Metalized Borylene in Boron-Gold Carbonyl Complexes: Infrared Spectra and Theoretical Calculations.

Borylenes (:B-R), built on a single B-R bond between boron and another nonmetallic atom or group, are a heated subject of special interest due to their intriguing transition-metal-mimicking reactivity, but the relative lack of understanding for the electronic structure and chemical bonding of transition metal borides leads to lingering neglect of metalized borylenes (:B-M) based on covalent B-M bonding. Here we use infrared photodissociation spectroscopy in combination with density functional calculations to study the geometric structure and chemical bonding of boron-gold carbonyl complex cations.
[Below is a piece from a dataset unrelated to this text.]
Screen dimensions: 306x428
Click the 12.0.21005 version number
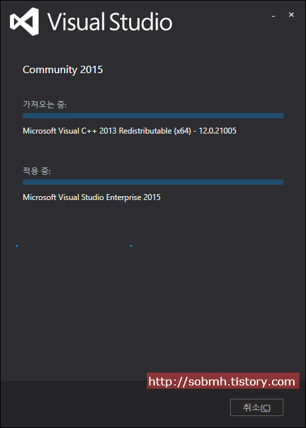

The structure and bonding analyses demonstrated that the BAu(CO)3+ and BAu2(CO)4+ complexes can be described as bis-carbonyl-trapped borylene adducts. While the metal-rich BAu3(CO)4+ complex represents an unusual multicenter-bond-stabilized borylene cation with excellent σ-acidity and π-backbonding capability for CO activation, featuring Cs symmetry with a quasi-T-shaped BAu3+ core. It is manifested that BAu3+ presents greater amphoteric reactivity and improved stability compared to BAu1,2+ due to the presence of the three-center-two-electron Au-B-Au bond. This study discloses a conceptually new platform for accessing reactive metalized borylenes by exploiting the boron-mediated multicenter-bond stabilization strategy and using more bench-stable and ubiquitous metal carbonyl fragments as starting materials, thus providing a broader opportunity for the design of novel chemical structures and catalysts.